El segundo fue conocer y charlar largamente con el cantante y director de teatro de títeres Traian Savinescu, de la ciudad de Cluj-Napoca, en el corazón mismo de Transilvania. Vi una obra dirigida por él durante el Festival titulada “La Historia del Cerdo” inspirada en un cuento tradicional rumano, una producción del Teatro Tandarica, que me impactó por el ritmo, las danzas y la música utilizada en la misma. Con una brillante interpretación de todo un elenco de siete actores, el espectáculo mostraba la extraordinaria vitalidad de la cultura popular rumana. Las impactantes máscaras de diablos bailando el delirante ritmo de los violines de la región de Maramures (al norte de Transilvania) fue uno de los momentos más impactantes del espectáculo.

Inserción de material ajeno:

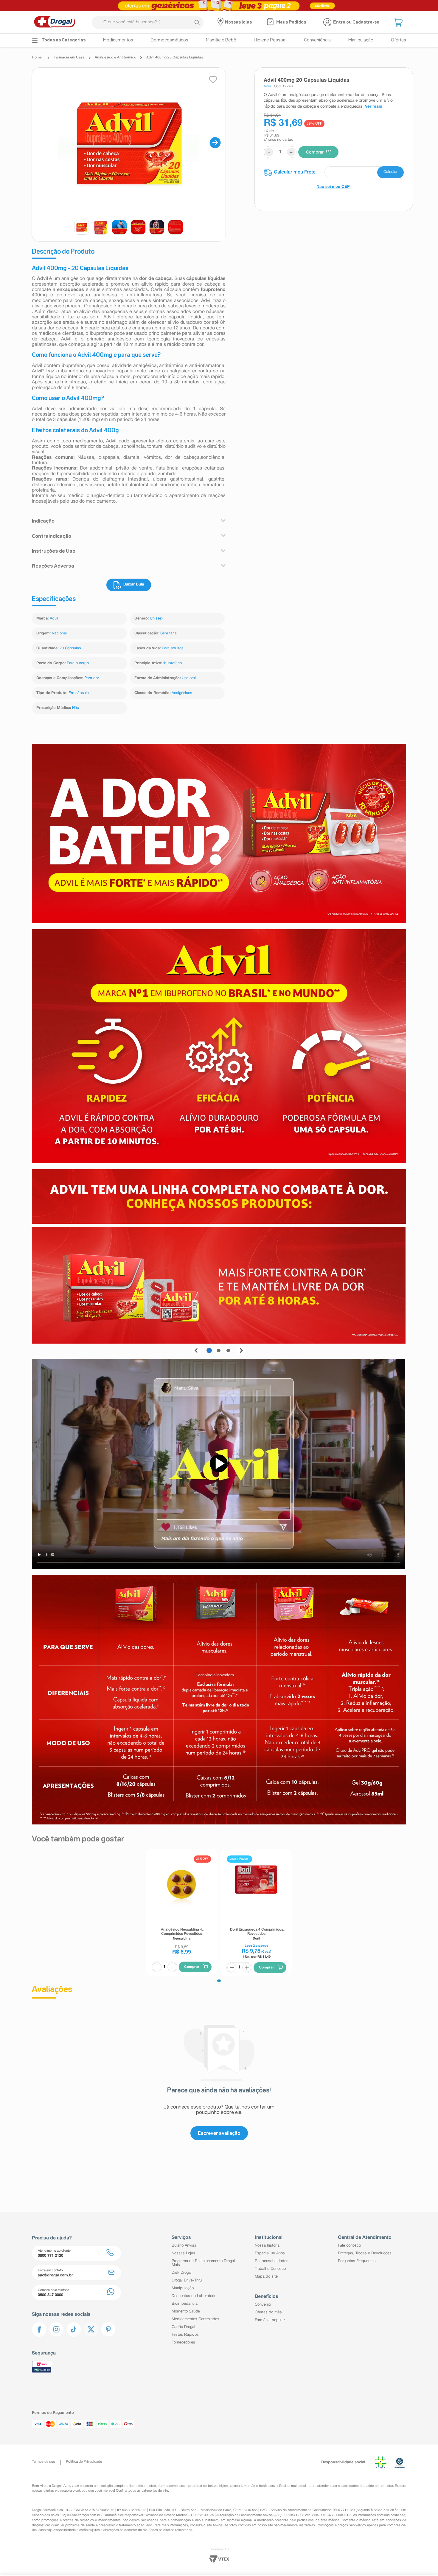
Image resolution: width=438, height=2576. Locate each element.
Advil (54, 618)
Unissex (156, 618)
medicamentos (144, 2485)
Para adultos (172, 648)
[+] (171, 1966)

Hablando con Traian Savinescu, quién curiosamente ha sido cantante profesional de coro sinfónico, comprendí muchas cosas sobre el país y sobre la región de Transilvania. Datos que, junto a los conocidos a través de Gavril Cadariu, de la ciudad de Târgu-Mureş/Marosvásárhely, de Raluca Tulbure, del mismo Daniel Stanciu y del director del Teatro Tandarica, Calin Mocanu, me han ayudado enormemente a situarme respecto a este gran y deconocido país que es Rumanía.